Moscow

Vladimir Putin, Russia's acting president and prime minister, said last week that scientists “must get salaries higher than anyone else in the country”.

Speaking during a visit to Zelenograd, a town outside Moscow that is known as Russia's ‘Silicon Valley’, Putin said that “if a country lacks a working economy, it has no present, but if it lacks a competitive science, it will never have a future”.

The visit took place on 8 February, the date on which Peter the Great signed his decree founding the Russian Academy of Sciences in 1724, and which was designated last year as the annual Day of Russian Science by then president Boris Yeltsin.

In a bid to demonstrate that the new administration has a keen interest in science, many of the nation's top officials were present.

In an address, Putin said that the process of acknowledging the economic and strategic importance of science had already started.

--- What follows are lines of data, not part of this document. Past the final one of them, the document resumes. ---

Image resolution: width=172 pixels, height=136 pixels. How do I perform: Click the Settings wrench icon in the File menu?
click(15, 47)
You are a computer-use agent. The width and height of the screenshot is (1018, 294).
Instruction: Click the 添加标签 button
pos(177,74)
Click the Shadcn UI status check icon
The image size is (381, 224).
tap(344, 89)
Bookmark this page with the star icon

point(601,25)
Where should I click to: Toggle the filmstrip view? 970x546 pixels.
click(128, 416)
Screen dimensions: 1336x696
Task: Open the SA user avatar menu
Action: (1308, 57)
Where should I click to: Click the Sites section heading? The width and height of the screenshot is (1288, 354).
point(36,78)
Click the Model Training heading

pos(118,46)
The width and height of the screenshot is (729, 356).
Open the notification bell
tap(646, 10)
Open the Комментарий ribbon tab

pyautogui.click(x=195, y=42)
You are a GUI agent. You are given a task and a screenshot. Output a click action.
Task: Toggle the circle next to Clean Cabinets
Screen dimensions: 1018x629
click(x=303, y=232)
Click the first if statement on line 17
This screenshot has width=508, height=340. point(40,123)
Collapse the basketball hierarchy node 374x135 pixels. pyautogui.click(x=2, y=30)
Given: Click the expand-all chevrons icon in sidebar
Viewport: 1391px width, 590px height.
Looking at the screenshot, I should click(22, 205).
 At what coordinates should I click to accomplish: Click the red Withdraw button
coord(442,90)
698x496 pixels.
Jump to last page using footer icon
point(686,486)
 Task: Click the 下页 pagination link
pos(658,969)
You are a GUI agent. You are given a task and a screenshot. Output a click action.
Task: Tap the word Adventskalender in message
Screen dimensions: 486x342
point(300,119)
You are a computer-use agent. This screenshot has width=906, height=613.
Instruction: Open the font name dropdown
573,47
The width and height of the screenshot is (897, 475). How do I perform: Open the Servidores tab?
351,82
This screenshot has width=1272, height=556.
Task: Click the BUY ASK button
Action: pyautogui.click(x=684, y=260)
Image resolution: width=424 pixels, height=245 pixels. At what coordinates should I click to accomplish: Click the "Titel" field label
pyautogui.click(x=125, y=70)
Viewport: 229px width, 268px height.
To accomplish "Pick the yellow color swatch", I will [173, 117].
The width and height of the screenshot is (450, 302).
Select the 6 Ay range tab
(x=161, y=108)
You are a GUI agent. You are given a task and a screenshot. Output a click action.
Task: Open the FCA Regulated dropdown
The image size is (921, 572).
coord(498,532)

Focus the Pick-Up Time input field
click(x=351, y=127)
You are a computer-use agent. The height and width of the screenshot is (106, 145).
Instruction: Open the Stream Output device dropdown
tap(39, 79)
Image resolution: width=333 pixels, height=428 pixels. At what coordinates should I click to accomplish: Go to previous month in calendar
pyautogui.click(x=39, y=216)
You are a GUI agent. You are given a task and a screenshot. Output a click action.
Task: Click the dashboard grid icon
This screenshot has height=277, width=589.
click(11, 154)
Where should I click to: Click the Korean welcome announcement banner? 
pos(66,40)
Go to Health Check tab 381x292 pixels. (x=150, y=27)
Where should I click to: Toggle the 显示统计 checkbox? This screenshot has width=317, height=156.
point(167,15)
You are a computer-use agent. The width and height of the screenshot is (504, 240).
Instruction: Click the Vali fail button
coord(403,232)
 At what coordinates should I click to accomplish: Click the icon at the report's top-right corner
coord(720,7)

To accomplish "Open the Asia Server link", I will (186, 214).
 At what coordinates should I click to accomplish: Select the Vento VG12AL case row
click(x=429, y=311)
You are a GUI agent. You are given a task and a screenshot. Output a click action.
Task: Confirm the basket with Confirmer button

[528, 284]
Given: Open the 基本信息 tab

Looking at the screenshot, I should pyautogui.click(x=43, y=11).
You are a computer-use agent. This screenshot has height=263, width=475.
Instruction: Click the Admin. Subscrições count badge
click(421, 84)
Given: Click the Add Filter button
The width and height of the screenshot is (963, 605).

He pointed out that last year, for the first time in a decade, all the money allocated to science in the state budget had been paid.

He added that he was confident that this current year would see a breakthrough in funding for science.

Science provided the United States with 20 per cent of all its wealth, but Russia with less than 1 per cent. “The major problem here is an abyss between science and its implementation,” said Putin. “As time passes, we are still unable to derive benefits from our own ideas.”

Although stopping short of promising a substantial increase in the science budget, he suggested that the whole approach to raising money for research should be changed. It needed to be multichannel and to make effective use of intellectual property. Most important, said Putin, was that scientists should remember that the “real value of their research is confirmed by the market”.

On the eve of his visit to Zelenograd, Putin met privately with Yuri Osipov, president of the Russian Academy of Sciences, a move which suggests that real reforms may be implemented. The planned science budget for the year 2000 is already 40 per cent higher than last year, with a high proportion of this being allocated to basic research. But the total science budget is just 15.9 billion rubles ($550 million).